Kör inanç, bilimi reddeden, sorgulamayan takıntıdır. Bu yüzden Sayın Coşkun Özdemir’in 5 Nisan 2011 günlü Cumhuriyet’teki “İnançlar Vesayeti” adlı yazısında “Hocam bu anlattıklarınız dinimize aykırıdır; duygu ve heyecanların merkezi beyin değil kalptir,” diyerek dersi kesen Tıp Fakültesi öğrencileri de bu takıntıyla bilimsel gerçeğe karşı çıkmışlardır. Onlar da büyük olasılıkla aynı kaynaktan gelmedir.
Bilim felsefesinin özgür düşünceye dayandığını, bilim adamının sorgulayan insan olabilmek için özgür olması gerektiğini düşünmeyen, dahası bu ilkeyi çıkarlarına aykırı bulanlar, kör inançlarında direnir; topluma da bunu benimsetmeye çalışırlar.
Başbakan bu inanç sistemi içinden geliyor.
Demokrasiyi de bilgisayar gibi, televizyon gibi, tüp gaz gibi teknolojik bir olgu diye algıladığından nükleer santrallerin tehlikesini küçümsüyor.
Zaten demokrasiyi de amaca varıncaya değin kullanılacak; inilip binilecek bir araca benzetmemiş miydi?

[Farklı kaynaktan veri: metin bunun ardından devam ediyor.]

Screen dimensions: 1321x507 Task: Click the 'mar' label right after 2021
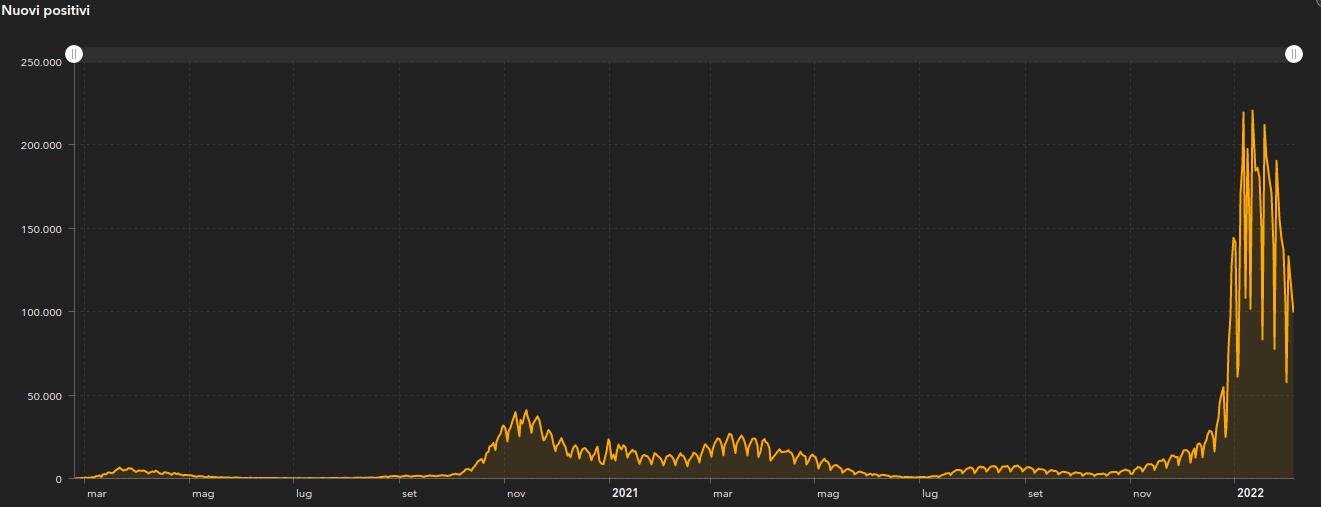[722, 493]
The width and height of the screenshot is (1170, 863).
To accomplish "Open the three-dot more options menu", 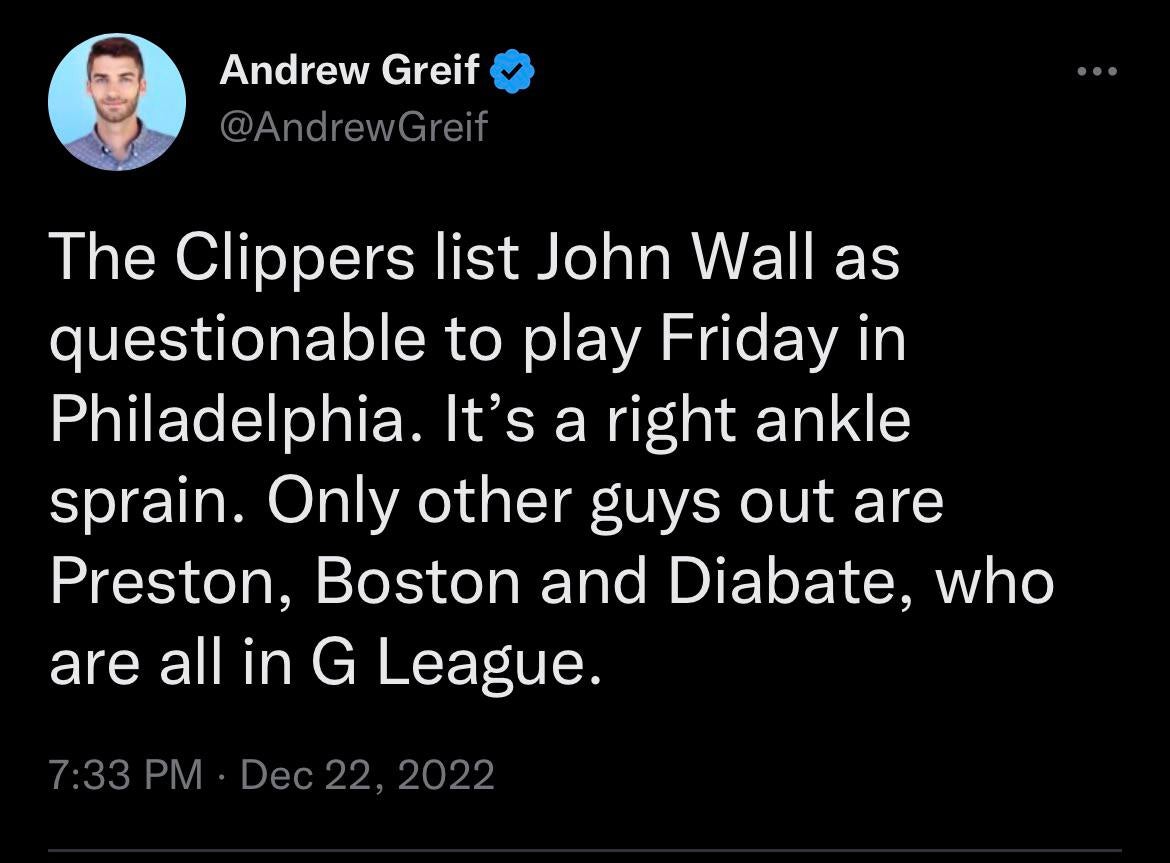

Teknolojik demokrasinin kahramanlarının, özgür düşünceyle teknolojiyi yaratan beyinlerin ürünlerini kullanarak özgürlükleri ortadan kaldırmaya çalışmaları da bundandır.
Bir gün o özgürlüklerin anlamına onlar da varırlar mı, bilemem. Ancak her olgu kendi karşıtını içinde taşır. “Teknolojik demokrasi” hızlı tren gibi içindekileri bir gün silkeleyip atacaktır. Ne ki toplum ‘nükleer sineklerle’ toptan hasta olup yok olmazsa!